Sterbearmut

Von Tod, Trauer, Sterbekosten und einer Schönheit, für die es kein Geld braucht.

In einem ernst-lakonischen Kurzessay zum Tod legt Tamás Török die Wertigkeiten dieser Zivilisation aus und stellt dem die Schönheit des Vergänglichen gegenüber, die vom Sterbenden zehrt und darauf erblüht.

Vor einigen Jahren habe ich Annie Ernaux’s „Der Platz“ gelesen, in dem sie über ihren Vater schreibt. Dessen Tod kam plötzlich und unerwartet, so wie der Tod immer kommt, denn selbst die auf ihn Wartenden werden vom exakten Moment dann doch überrascht. Der Sensenmann kommt, zumindest aus menschlicher Perspektive, immer zu früh oder zu spät, nie rechtzeitig.

Was mir von „Der Platz“ jedoch am meisten hängen blieb, ist, wie alltäglich und pragmatisch das Ableben des Vaters hingenommen wird, hingenommen werden muss. Denn er führte mit Ernaux’s Mutter eine Kneipe und als würdige Vertreterin ihrer Klasse kann sie es sich nicht leisten, die Kneipe zuzusperren, sondern serviert ihren Stammkunden weiterhin Halbe und schleicht in ruhigeren Momenten die Treppen in die Wohnung hoch, um kurze Augenblicke mit ihrem aufgebahrten Ehemann zu verbringen.

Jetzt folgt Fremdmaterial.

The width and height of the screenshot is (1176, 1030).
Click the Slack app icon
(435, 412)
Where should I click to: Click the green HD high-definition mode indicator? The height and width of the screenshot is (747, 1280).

Meine nächste Lektüre war „The Year of Magical Thinking“ von Joan Didion. Didion, die ihr Geld als Autorin von Essays für Vogue, The New Yorker, mit Romanen und Hollywooddrehbüchern verdient hat, widmet sich in „The Year of Magical Thinking“ mit ihrer präzisen und schonungslos analytischen Art der Trauer. Doch was hauptsächlich auffiel und hängen blieb, war der grundlegende Unterschied im Umgang mit dem Tod. Denn Didion trauert intensiv das titelgebende Jahr lang und vertieft sich in der Literatur, Flucht und Ergründung zugleich, die ich selbst voller Hingabe betreibe. Sie sammelt Daten und Anekdoten über Tod und Trauer, versucht zu verstehen und verarbeiten und erschafft schlussendlich ein Kunstwerk über Tod und Trauer, die natürlichsten Dinge im Leben.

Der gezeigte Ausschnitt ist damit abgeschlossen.